Neuroimaging Analysis – Multivariate ROI Analysis
As an exploratory analysis, change in striatal sub-regions for the SVpredicted and SVchosen was used to classify drug condition assignment. A cross-validated 3-fold classification with partial least squares regression was employed to estimate the area under the receiver operating characteristic (AUROC) for drug classification based on activity in bilateral ventral striatum, putamen and caudate as defined by the Pauli basal-ganglia atlas49. Only neuroimaging data was used (i.e., age and sex covariates were not included). The k-fold procedure was estimated 10 times for each region, with the mean AUROC across each fold and iteration used to estimate predictive performance for each region. For statistical inference, we estimated the mean squared error (mse) of classification for each ROI and compared it to a null distribution of 5,000 mse values generated by a randomly permuted neuroimaging data.

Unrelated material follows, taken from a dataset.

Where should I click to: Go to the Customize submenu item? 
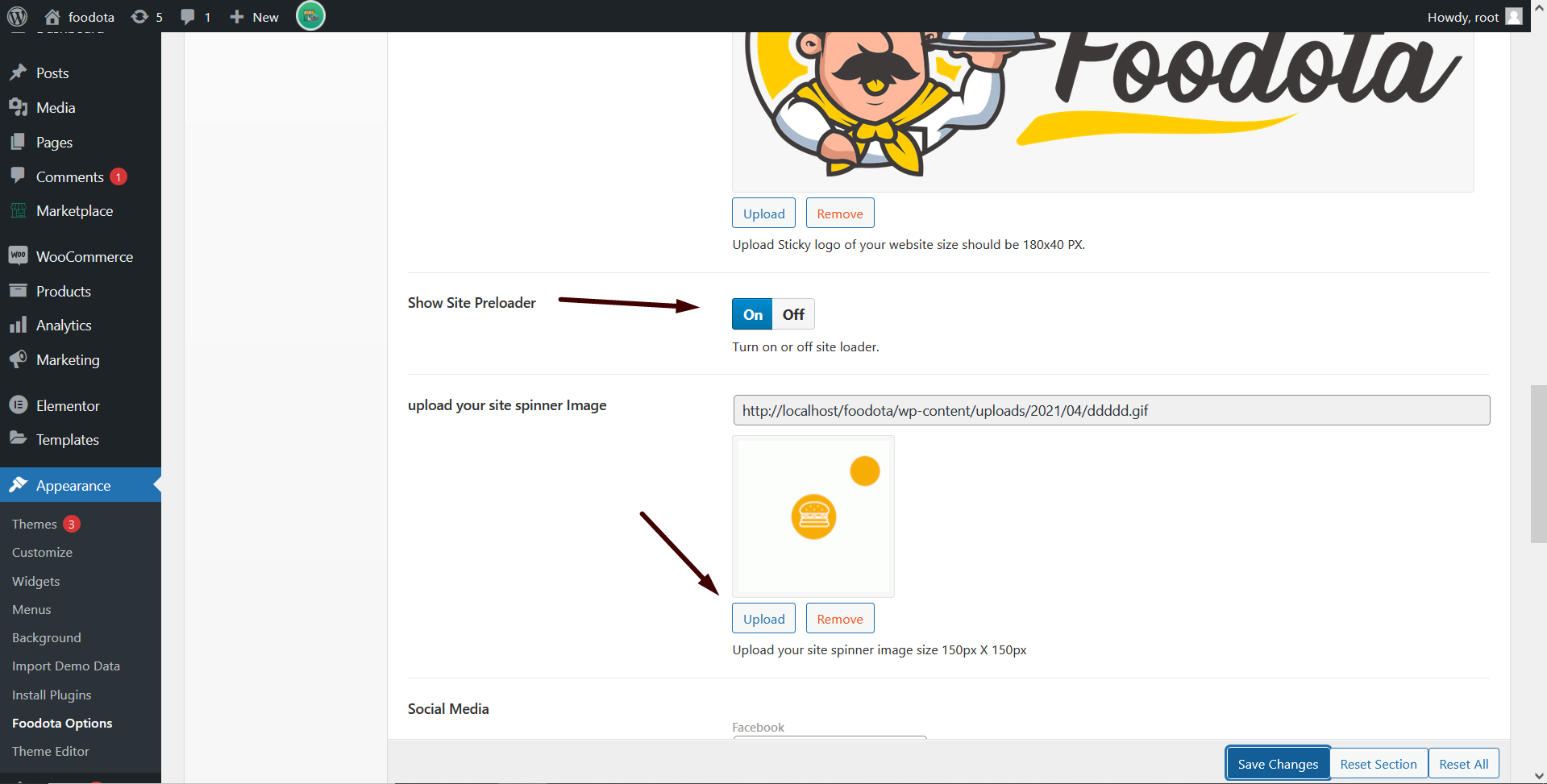[x=42, y=552]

Neuroimaging Analysis – Beta Series Correlation (BSC)
To understand how infliximab-induced changes in dmPFC responses during EBDM may drive network-level changes within corticostriatal circuits, we examined task-based functional connectivity (beta-series correlation; BSC). To assess changes in BSC, we first isolated the time series of beta-weights at Cue 1 for each ROI for each participant. We focused on Cue 1 for this analysis as it would detect changes prior to decision-outcome, and thereby could reveal network-level changes related to processing of partial information that would not be confounded by differences in the proportion of effortful options accepted between the two drug conditions. We then estimated the Pearson correlation between dmPFC and target striatal regions (VS, putamen, caudate). Resulting correlations were Fisher transformed to create a difference score in the BSC between each pair of nodes (ΔBSC). These ΔBSC scores were used as dependent variables in Ordinary Least Squares (OLS) regression analyses and bootstrapped-mediation analyses as described above with drug condition or ΔsTNFR2 used as predictor variables.
Neuroimaging Analysis – Reward Signature Comparison The goal of this analysis was to evaluate the similarity between change in neural activity during EBDM (14 day – baseline) and a pre-trained ‘reward signature’ developed to classify monetary wins during losses during gambling and monetary incentive delay tasks50. We first calculated the change in cosine similarity between each participant’s 14day-baseline mean contrast image and a neural signature. Regression was used to assess the relationship between the resulting cosine similarity and drug condition, ΔsTNFR2, Δk, and Δ100% Effort as well as self-report measures of anhedonia.